Solrcloud export all results sorted by score

2019-10-01 Thread Edward Turner
Hi all,

As far as I understand, SolrCloud currently does not allow the use of
sorting by the pseudofield, score in the /export request handler (i.e., get
the results in relevancy order). If we do attempt this, we get an
exception, "org.apache.solr.search.SyntaxError: Scoring is not currently
supported with xsort". We could use Solr's cursorMark, but this takes a
very long time ...

Exporting results does work, however, when exporting result sets by a
specific document field that has docValues set to true.

Question:
Does anyone know if/when it will be possible to sort by score in the
/export handler?

Research on the problem:
We've seen https://issues.apache.org/jira/browse/SOLR-5244 and
https://issues.apache.org/jira/browse/SOLR-8664, which are related to this
issue, but don't fix it. Maybe I've missed a more relevant issue?

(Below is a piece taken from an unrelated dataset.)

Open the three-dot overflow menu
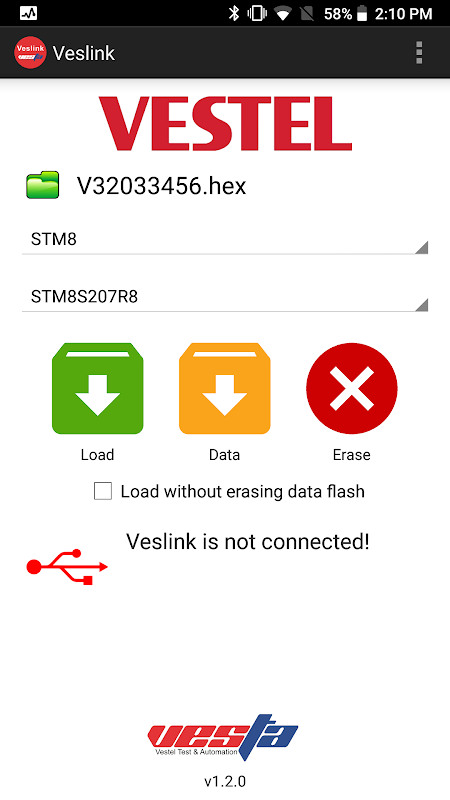 419,53
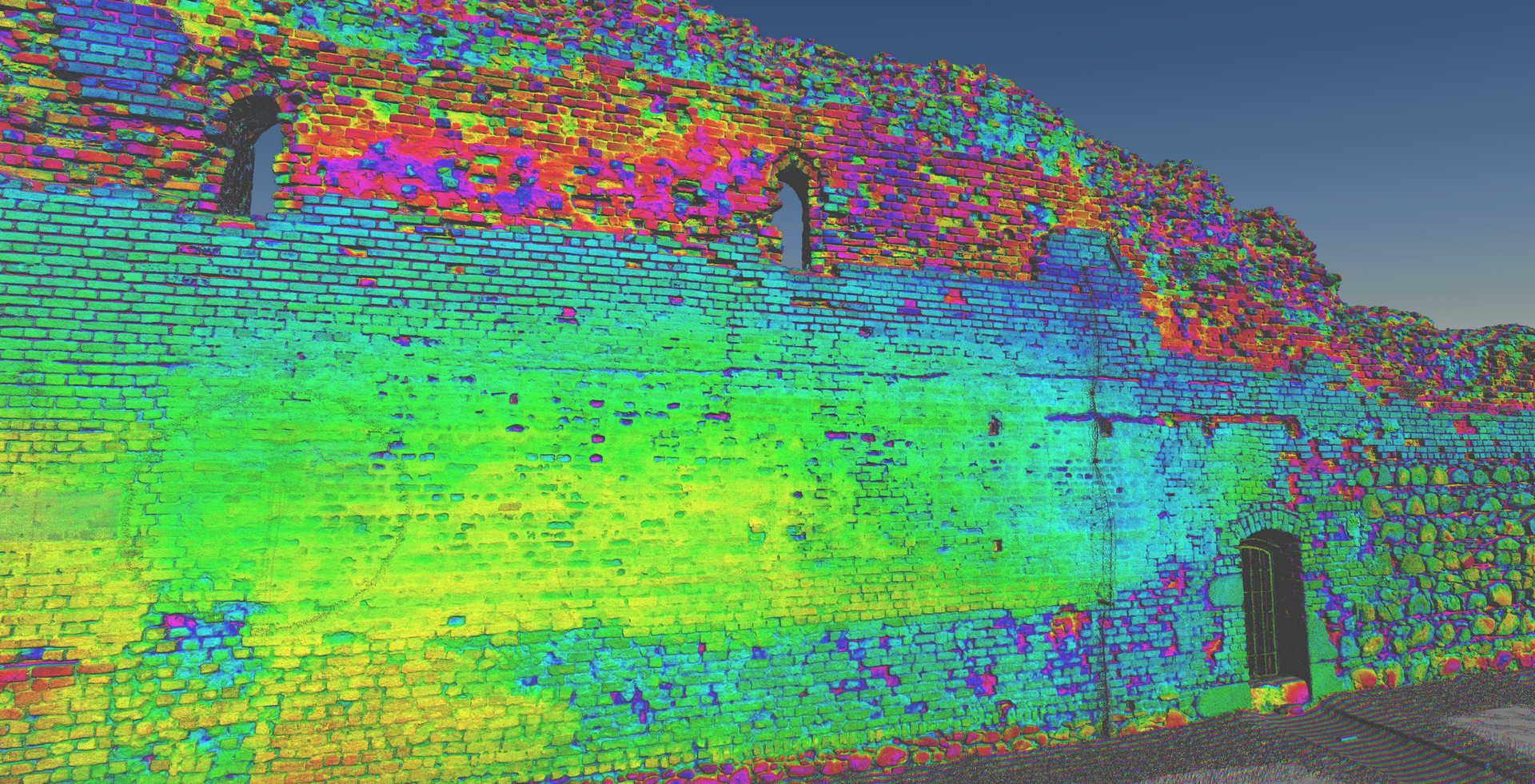Viewport: 1535px width, 784px height.
Task: Click the small square hole above the crack
Action: 1103,428
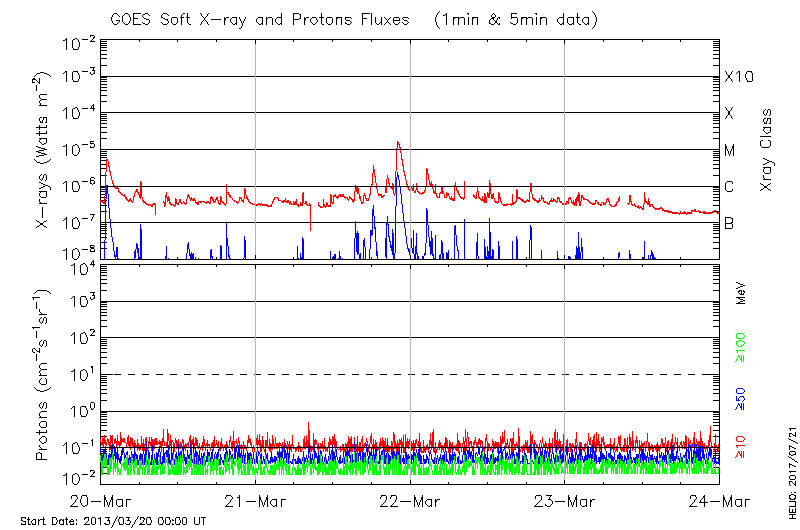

Our use-case We are using Solrcloud in our team and it's added a huge
amount of value to our users.

We show a table of search results ordered by score (relevancy) that was
obtained from sending a query to the standard /select handler. We're
working in the life-sciences domain and it is common for our result sets to
contain many millions of results (unfortunately). After users browse their
results, they then may want to download the results that they see, to do
some post-processing. However, to do this, such that the results appear in
the order that the user originally saw them, we'd need to be able to export
results based on score/relevancy.

Any suggestions or advice on this would be greatly appreciated!

Many thanks!

Edd

PS. apologies for posting also on Stackoverflow (
https://stackoverflow.com/questions/58167152/solrcloud-export-all-results-sorted-by-score)
--
I only discovered the Solr mailing-list afterwards and thought it probably
better to reach out directly to Solr's people (I can share any answer from
this forum on there retrospectively).